Craig's Aunt Liz, Uncle Chris, and Cousin Katie were great sports about the whole thing. They quickly helped us open all of the windows; they carried the children out back (the children being our dog Winston and Katie's dog Ruthie); to help fan the air around the smoke detectors so they would stop beeping.
When things calmed down, we all got to appreciate the Meyer lemon tart that Katie brought for dessert (Amanda Hesser's recipe):
As for the dinner, it actually came out okay. Here's the concept: you brown a bunch of sausage in a pan and then, in that sausage fat, you brown chicken thighs. (McCall's, my butcher, only sells thighs attached to the legs, which was part of the problem. Made the pan too crowded.)
Then comes the good stuff: in the pan with all of the brown bits from the sausage and chicken, you add lots of garlic and spicy, pickled peppers (I used Peppadews), then deglaze with white wine, red wine vinegar, and some of the Peppadew liquid.
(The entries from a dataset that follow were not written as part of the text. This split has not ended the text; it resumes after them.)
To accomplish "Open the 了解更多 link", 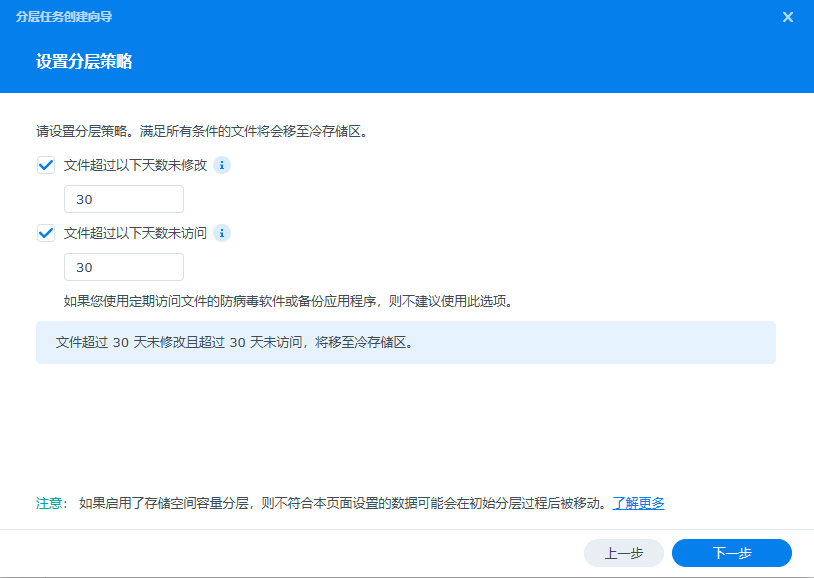I will pyautogui.click(x=638, y=503).
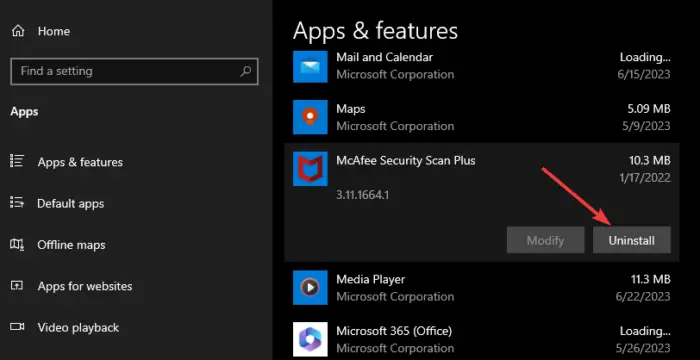Image resolution: width=700 pixels, height=360 pixels.
Task: Click the Apps for websites icon
Action: coord(17,285)
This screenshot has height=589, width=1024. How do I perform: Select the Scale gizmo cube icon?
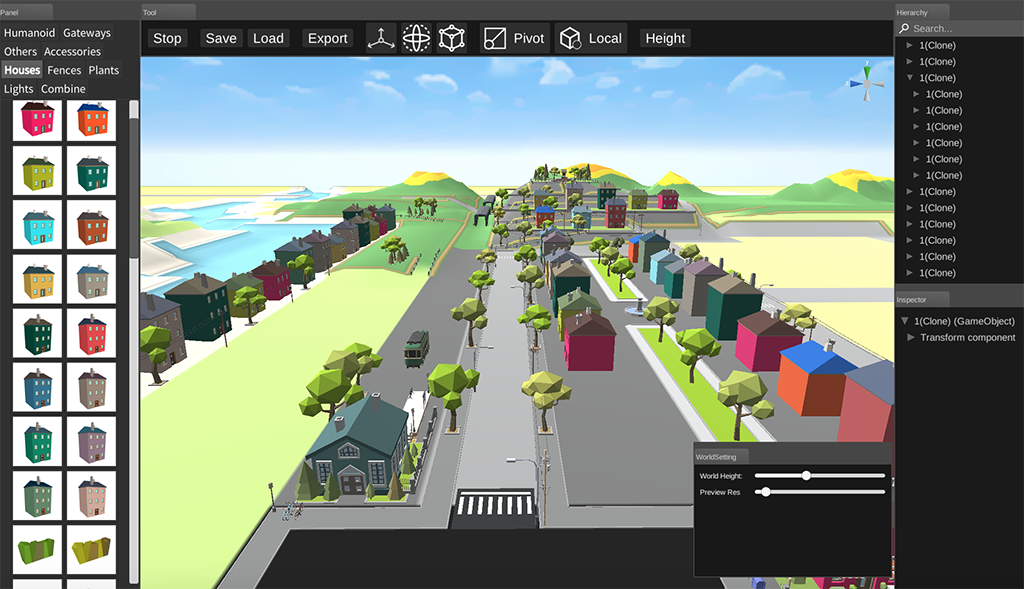point(452,38)
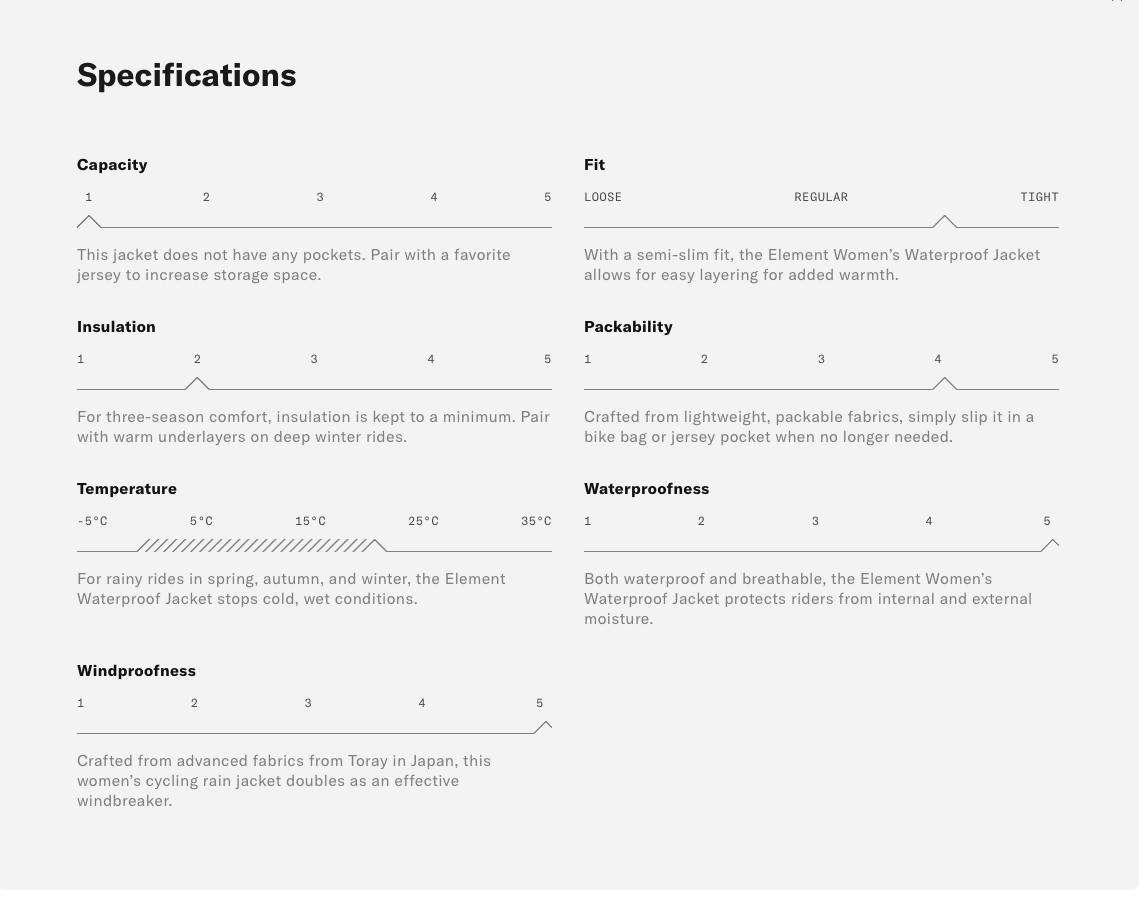
Task: Click the TIGHT label on Fit scale
Action: pyautogui.click(x=1039, y=197)
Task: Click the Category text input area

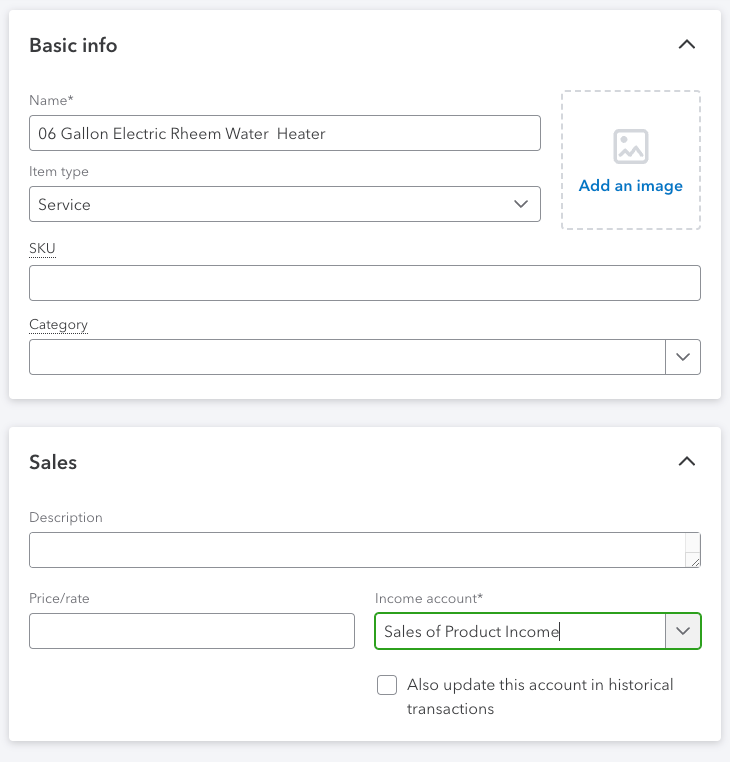Action: (x=347, y=357)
That's when I encountered some trouble. I had to add all of the meat back in, cover the pan, and stick it in the oven. It was kind of a Noah's Ark situation with chickens and sausages vying for space.
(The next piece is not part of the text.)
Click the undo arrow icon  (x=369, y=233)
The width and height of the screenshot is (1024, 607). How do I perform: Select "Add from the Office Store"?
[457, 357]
I also used more sausages than I was supposed to. I just wanted to make sure there was enough food for everyone! (And everyone ate everything, so I was right.)
So, yeah, that went into the oven with the lid, the liquid spilled over, and the plan to remove the sausages after an hour and finish in a 450 oven so that the chicken could get glazed and bronzed was foiled by all of the smoke.
Still: I rallied and removed the sausages and finished the chicken on the stove top, on medium high heat with the pan half-covered.
Here's the genius part of the recipe (and it's truly genius): when you remove the chicken, you use all of that rich, spicy, vinegar-y liquid to cook broccoli rabe.
As for plating, I cooked a bunch of polenta in a pot and doctored it with lots of butter and Parmesan.
The final plate was a well-balanced dish that would've been a lot prettier if, again, I hadn't crammed so much meat into a tiny pan.
Look at all of the happy people gathered around the table.
Just goes to show you: it's not how much you mess up, it's how well you recover.
Still... once an amateur, always an amateur.